┌─ Teks yang Diberikan
Dengan penuh kepercayaan diri masuk kedalam kapal yang bahkan ia tidak tahu siapa pemiliknya, Freddie akhirnya berlayar menyeberangi lautan Atlantik menuju New York. Lancaster Dodd (Philip Seymour Hoffman), pemilik kapal yang juga merupakan seorang master dan pemimpin sebuah perkumpulan filsafat bernama “The Cause”, yang saat itu mencoba untuk menyebarkan sebuah “agama baru”, anehnya justru menerima kehadiran Freddie akibat sebuah alasan yang konyol. Bersama istrinya, Peggy Dodd (Amy Adams) dan keluarganya, Lancaster Dodd mencoba menuntun pria gila bernama Freddie itu menuju kehidupan yang lebih baik dengan teori yang mereka miliki, time travel hypnosis therapy.


The Master secara mengejutkan menampilkan 144 menit cerita yang tidak semegah ekspektasi awal saya (ya, mungkin ekspektasi saya yang sangat tinggi). Premis sempit yang ia sajikan diawal tidak mengalami perkembangan yang sangat signifikan. Tapi dia adalah Paul Thomas Anderson, yang mampu mengolah premis yang sempit itu untuk menjerat anda sejak awal. Sebuah studi karakter dalam durasi yang panjang punya potensi untuk perlahan mulai kehilangan atensi dari penontonnya, tapi tidak untuk The Master.

The Master memang mampu mengeksplorasi dengan cermat cerita yang ia miliki melalui cinematography yang indah, serta score yang mampu terus membantu membangun cerita. Tapi kunci utama kesuksesan film ini adalah screenplay yang ia miliki. Anderson akan menjadikan anda untuk terus menanti sembari bertanya kemana cerita itu akan berjalan. Karakteristik unik yang dimiliki oleh setiap karakter mampu menarik saya untuk merasa nyaman berjalan bersama mereka. Ya, aneh, karena dengan konflik utama yang provokatif, karakter utama yang dapat dikatakan “kurang normal”, film ini justru menciptakan sebuah ruang bebas dan “terang” bagi penontonnya.

Ya, terang. Anda tidak perlu merasa cemas yang berlebihan untuk menyaksikan film ini. The Master bahkan sedikitpun tidak memiliki power yang cukup kuat untuk melakukan brainwash seperti yang mungkin dicemaskan oleh beberapa orang. Konflik tersebut hanya digunakan sebagai jalan bagi film ini, karena tujuan utama yang film ini emban adalah untuk menunjukkan kepada anda sebuah proses dari transformasi seorang pecandu seks yang sangat akut menjadi pribadi yang lebih baik berkat bantuan orang disekitarnya.

Saya sangat suka pada cara Anderson membentuk The Master menjadi sebuah studi karakter yang sangat kuat. Anderson memberikan fokus yang sangat besar kepada tokoh utama yang ia miliki, sehingga meskipun beberapa konflik kecil ia selipkan akan tetapi tidak berdampak dari berkurangnya daya tarik saya kepada karakter utamanya. Ruang cerita yang tidak begitu luas itu ternyata mampu tampil impresif berkat bantuan dari kualitas akting yang diberikan oleh cast utamanya. Dipenuhi dengan dialog-dialog yang cukup berat, dijalankan dengan pelan dan penuh kesabaran, anda akan merasakan dengan jelas sebuah proses yang dibangun oleh  Anderson. Dan itu semua terbantu berkat kinerja yang sangat apik dari Joaquin Phoenix dan Philip Seymour Hoffman, yang tampak kompak saling mengisi, dan juga Amy Adams yang dengan tanggung jawab kecil yang ia miliki justru tetap mampu menusuk kedalam cerita.
└─
┌─ Bahan Sumber
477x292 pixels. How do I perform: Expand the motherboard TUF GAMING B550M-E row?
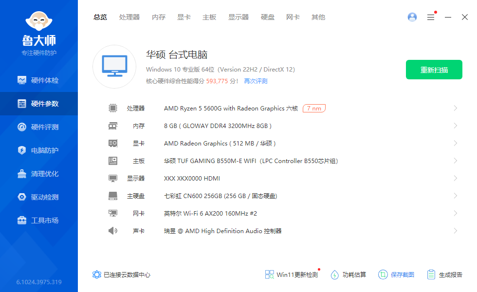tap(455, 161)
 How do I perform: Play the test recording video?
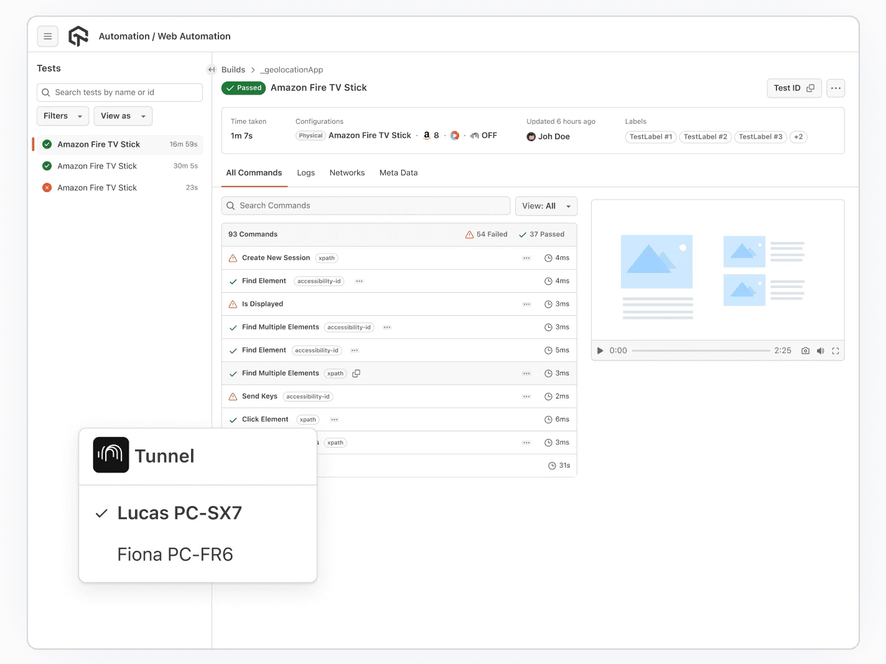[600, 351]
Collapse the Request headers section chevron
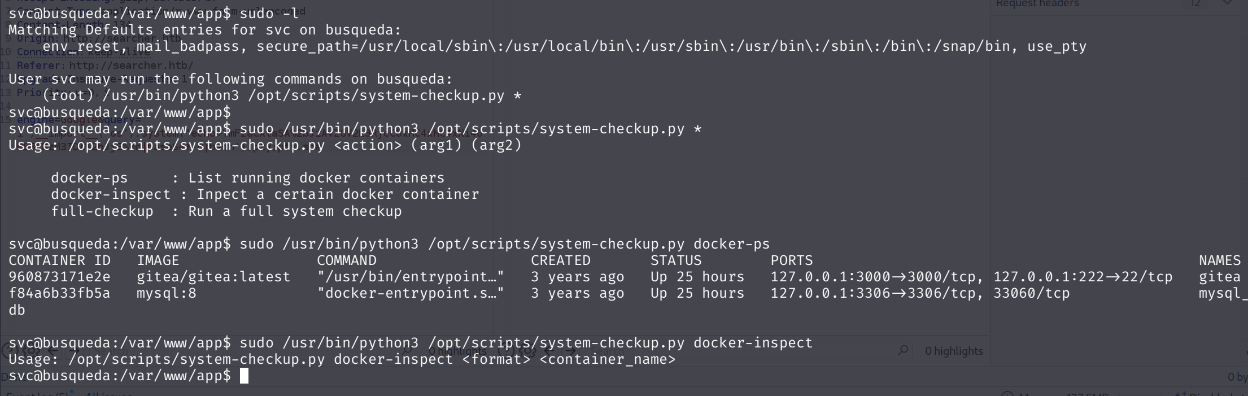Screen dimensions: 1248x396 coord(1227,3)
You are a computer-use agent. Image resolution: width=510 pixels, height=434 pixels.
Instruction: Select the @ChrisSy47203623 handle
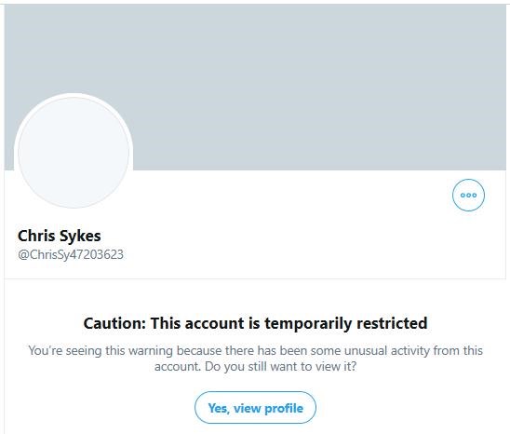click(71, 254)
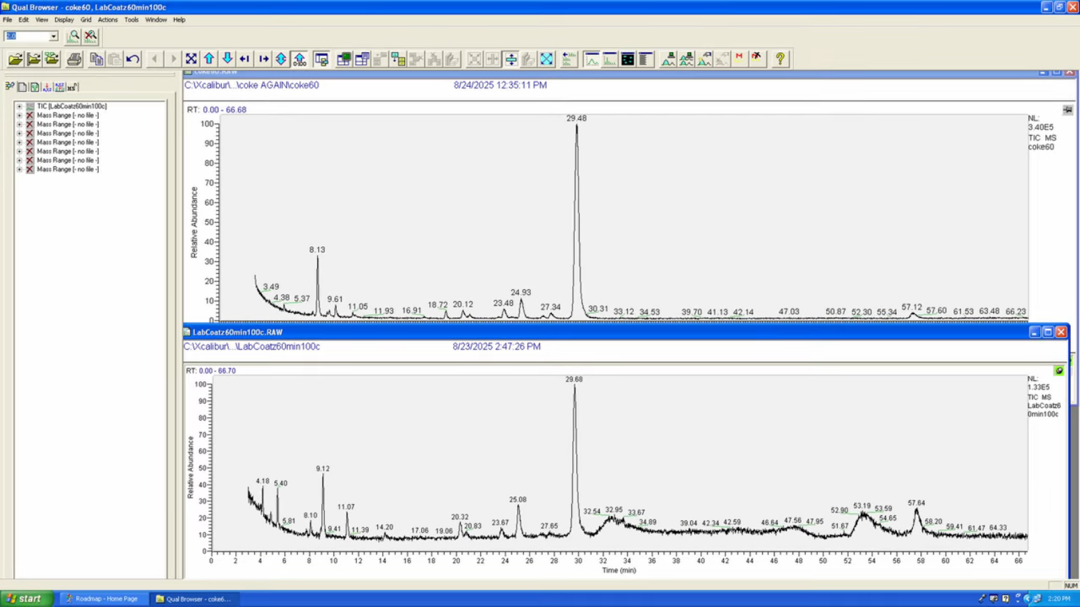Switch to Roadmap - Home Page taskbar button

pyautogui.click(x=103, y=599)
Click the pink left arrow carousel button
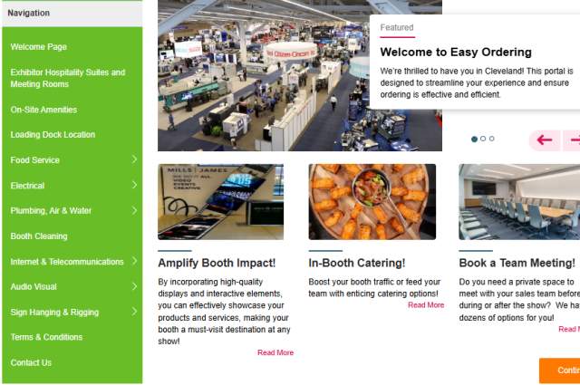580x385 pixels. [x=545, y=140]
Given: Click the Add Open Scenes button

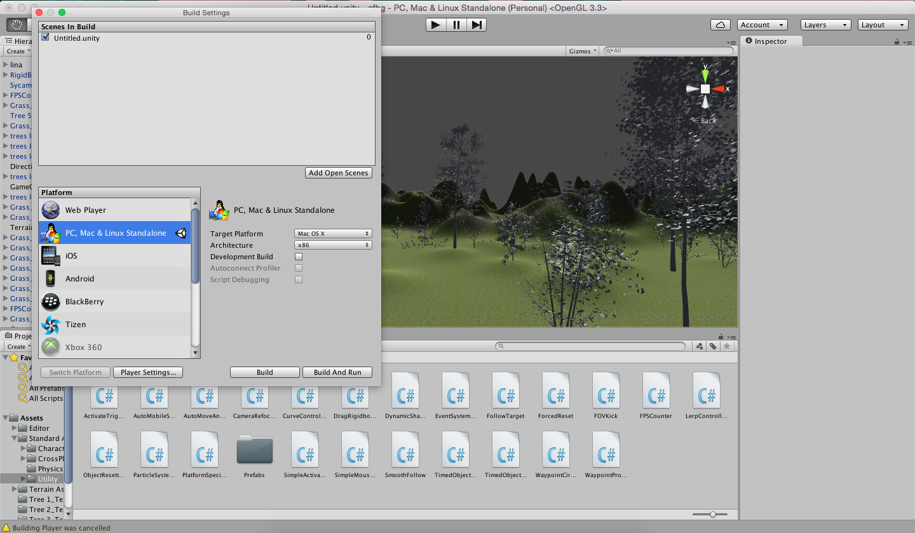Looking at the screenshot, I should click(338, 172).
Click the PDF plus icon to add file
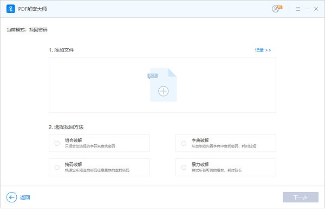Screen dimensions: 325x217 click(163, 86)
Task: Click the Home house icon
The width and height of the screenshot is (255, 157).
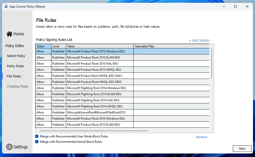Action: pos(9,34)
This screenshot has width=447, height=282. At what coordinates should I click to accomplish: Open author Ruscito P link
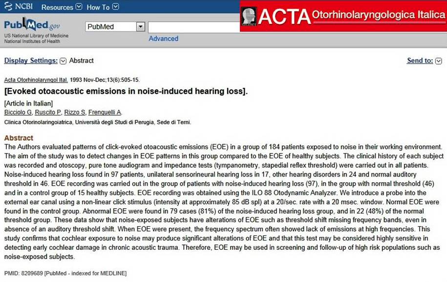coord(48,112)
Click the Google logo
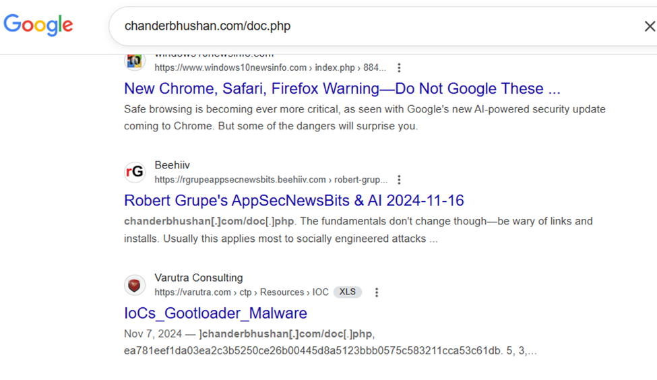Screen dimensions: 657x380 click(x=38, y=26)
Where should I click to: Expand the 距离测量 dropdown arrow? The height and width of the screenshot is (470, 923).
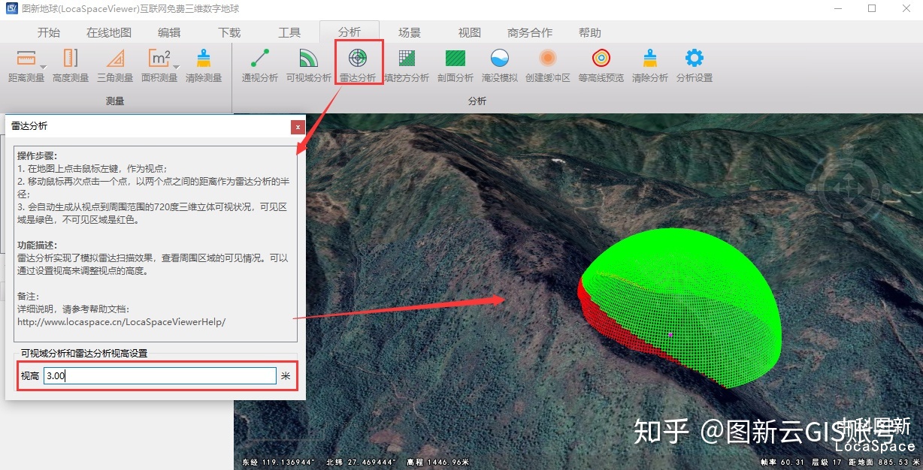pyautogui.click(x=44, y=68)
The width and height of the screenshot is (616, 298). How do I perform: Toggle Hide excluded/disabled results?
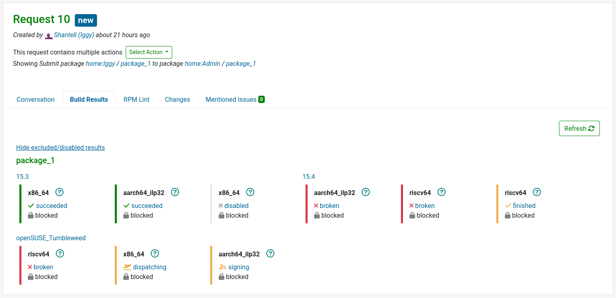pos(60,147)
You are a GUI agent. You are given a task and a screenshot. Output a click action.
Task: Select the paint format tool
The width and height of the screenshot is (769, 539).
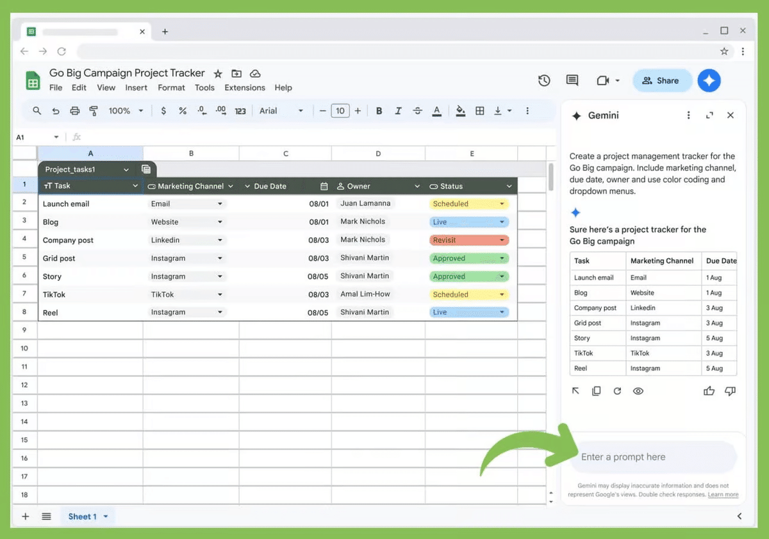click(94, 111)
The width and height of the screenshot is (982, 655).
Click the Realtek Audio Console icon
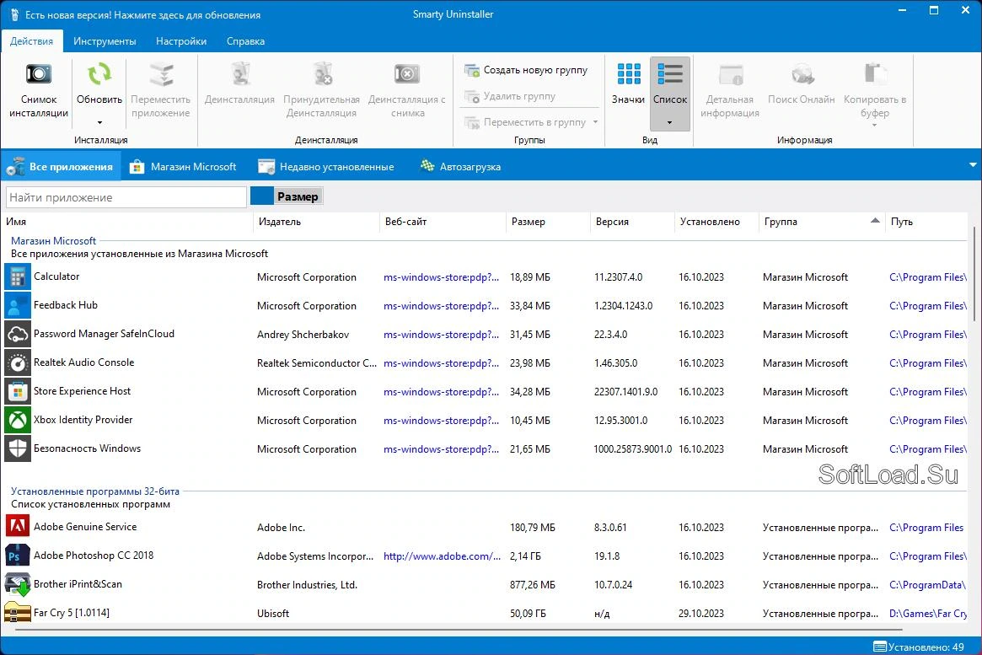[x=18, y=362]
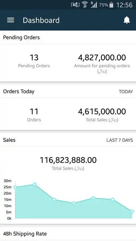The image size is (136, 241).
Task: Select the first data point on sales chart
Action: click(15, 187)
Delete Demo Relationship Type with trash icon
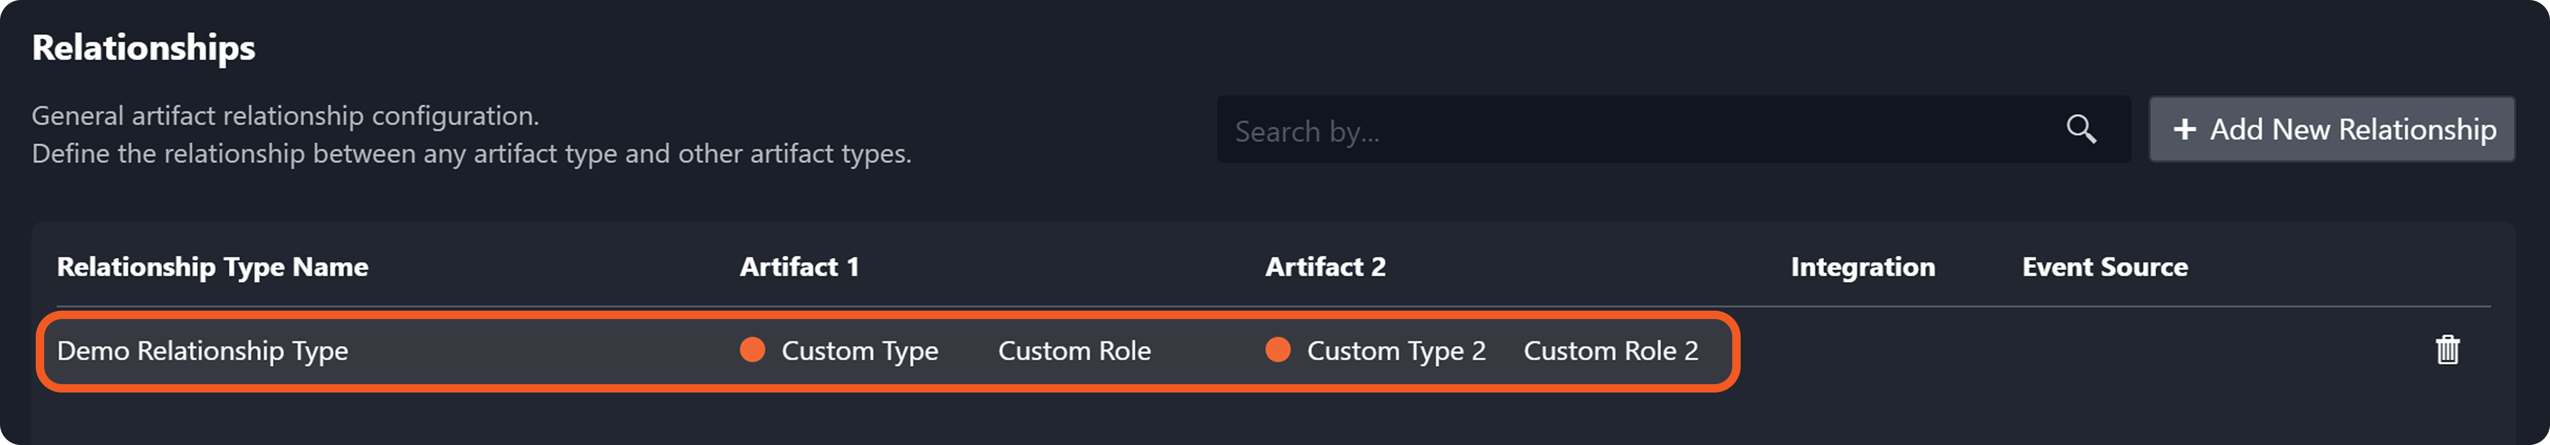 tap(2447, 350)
└─
Ketentuan Latihan:
• a. Menurut ulasan film The Master, berapa menit durasi cerita yang ditampilkan film tersebut?
• b. Silakan kutip dari ulasan film The Master bagian yang dibuka dengan kata-kata yang memuat "Dengan penuh kepercayaan" dan ditutup dengan "travel hypnosis therapy.".

Hasil Tugas:
• a. 144 menit.

• b.
Dengan penuh kepercayaan diri masuk kedalam kapal yang bahkan ia tidak tahu siapa pemiliknya, Freddie akhirnya berlayar menyeberangi lautan Atlantik menuju New York. Lancaster Dodd (Philip Seymour Hoffman), pemilik kapal yang juga merupakan seorang master dan pemimpin sebuah perkumpulan filsafat bernama “The Cause”, yang saat itu mencoba untuk menyebarkan sebuah “agama baru”, anehnya justru menerima kehadiran Freddie akibat sebuah alasan yang konyol. Bersama istrinya, Peggy Dodd (Amy Adams) dan keluarganya, Lancaster Dodd mencoba menuntun pria gila bernama Freddie itu menuju kehidupan yang lebih baik dengan teori yang mereka miliki, time travel hypnosis therapy.